Wuhan Wanda Movie park had been predicted to pull in 3 million visitors per year, but struggled to attract 5% of its target numbers
The highly touted Wuhan Wanda Movie Park, owned by China’s largest real estate company, the Dalian Wanda Group, has closed for “upgrades and renovation” just 19 months after the grand opening of the RMB 7 billion ($1.05 billion) attraction. The entertainment facility in central China’s Hubei province had been touted as the first in a series of theme parks that the company has predicted will dominate Disney in the mainland market.
The unexpected move by Wanda Group owner Wang Jianlin, China’s second-richest man, came on July 31. The company did not reveal why it was necessary to completely renovate the park so soon after opening, and no re-open date has been set.

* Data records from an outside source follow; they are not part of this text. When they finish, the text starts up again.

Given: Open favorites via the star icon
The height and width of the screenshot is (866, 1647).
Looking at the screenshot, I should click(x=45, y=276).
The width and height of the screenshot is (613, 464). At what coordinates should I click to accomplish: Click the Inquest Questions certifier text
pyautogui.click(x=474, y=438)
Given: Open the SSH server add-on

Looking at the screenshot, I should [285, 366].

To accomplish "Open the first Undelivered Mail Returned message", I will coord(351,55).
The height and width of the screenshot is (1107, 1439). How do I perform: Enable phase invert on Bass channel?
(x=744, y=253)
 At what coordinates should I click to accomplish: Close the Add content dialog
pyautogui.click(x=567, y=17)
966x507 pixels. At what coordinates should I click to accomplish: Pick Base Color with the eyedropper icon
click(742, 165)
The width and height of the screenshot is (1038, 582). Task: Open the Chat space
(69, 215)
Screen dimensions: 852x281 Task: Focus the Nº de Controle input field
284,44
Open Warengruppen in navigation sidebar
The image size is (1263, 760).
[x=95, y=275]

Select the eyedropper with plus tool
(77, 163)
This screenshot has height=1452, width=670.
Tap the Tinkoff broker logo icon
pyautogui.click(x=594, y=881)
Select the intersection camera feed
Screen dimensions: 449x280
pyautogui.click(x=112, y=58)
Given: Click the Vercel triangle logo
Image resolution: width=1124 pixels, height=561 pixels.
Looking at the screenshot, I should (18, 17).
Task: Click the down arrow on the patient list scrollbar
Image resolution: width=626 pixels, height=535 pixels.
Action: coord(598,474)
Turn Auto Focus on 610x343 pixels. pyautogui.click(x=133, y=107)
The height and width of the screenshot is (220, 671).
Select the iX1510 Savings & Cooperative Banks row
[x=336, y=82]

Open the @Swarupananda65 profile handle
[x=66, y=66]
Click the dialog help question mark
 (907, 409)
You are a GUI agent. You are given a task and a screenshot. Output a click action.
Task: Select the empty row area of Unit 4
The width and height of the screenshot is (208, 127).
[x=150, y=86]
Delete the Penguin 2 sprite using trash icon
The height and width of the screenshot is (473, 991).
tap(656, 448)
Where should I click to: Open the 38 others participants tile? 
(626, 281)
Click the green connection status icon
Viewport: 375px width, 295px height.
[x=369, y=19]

But media reports indicate the park lagged in attendance.
Park Said to Close for Service Upgrade

Wang Jianlin has high hopes for a future in entertainment
A statement quoted in the Los Angeles Times but not published on the official Wanda Group site stated that the closing came from a need for better service. “To better serve customers, raise the quality and content of our all our services and give our customers a completely new experience, Wuhan Wanda Movie Park is undertaking a complete renovation and will suspend business as of July 31 for interior construction.”
The closing of the cinema-centred attraction is a black eye for a company that has spent nearly $16 billion to expanding its entertainment properties over the last few years. Movies and theme parks have been a major focus for Wanda, as the company once famous for its portfolio of malls, has spent billions buying movie production houses, theatre chains and sports marketing companies during 2016.
A report from the company earlier this year set a target of tripling Wanda’s revenue from its entertainment business to RMB 150 billion ($22.5 billion) by 2020, and doubling the portion of its revenue that comes from overseas to 30 percent over the same time frame.
The major attraction at Wuhan Wanda Movie Park was the Han Show Theatre, a 2000-seat facility built to display a combined aerial, aquatic and stage show, linked with a 200 square metre, 800 tonne LED screen.
The one 0f a kind theatre in the Chinese second-tier city had been seen as a way to leverage the growing entertainment resources of Wanda, which is now the world’s biggest cinema owner, which acquired US-based AMC Entertainment Holdings in 2012 and earlier this year purchased both Australia’s Hoyts Group for $743 million. Just last month, Wanda dove even further into the film world by agreeing to acquire Europe’s largest theater chain Odeon & UCI Cinemas Group for $1.2 billion.
Wuhan Park Struggled to Attract Visitors
In his mission to become a major entertainment player, Wang Jianlin has been outspoken about the future dominance of his chain of theme parks. When Wanda opened its latest park in China’s Jiangxi province just weeks before the debut of the $5.5 billion Shanghai Disney resort, Wang predicted to CCTV that, “The frenzy of Mickey Mouse and Donald Duck and the era of blindly following them have passed.”
When the Wuhan park opened in December, 2014, expectations were also high. Wanda predicted 3 million visitors per year, but the Chutian Metropolis Daily newspaper has reported that recent crowds were only in the low hundreds per day, far below the anticipated 8,000-10,000 visitors projected.
The entertainment flop has been partly blamed on high ticket prices (up to$65 on weekends) and a lack of rides (only six were reportedly operating at the park’s closing), and long waits for the few visitors who did attend.
The bad news in Wuhan came the same day that news spread of Baidu and Tencent pulling out of a $3 billion ecommerce joint venture with Wanda. The ffan.com online shopping initiative had been launched in 2014 with the hope of competing with Alibaba in China’s fast-growing ecommerce market, but has struggled to get traction with users. Along with movies and theme parks, Wanda has hailed ecommerce as a major source of potential growth for the company.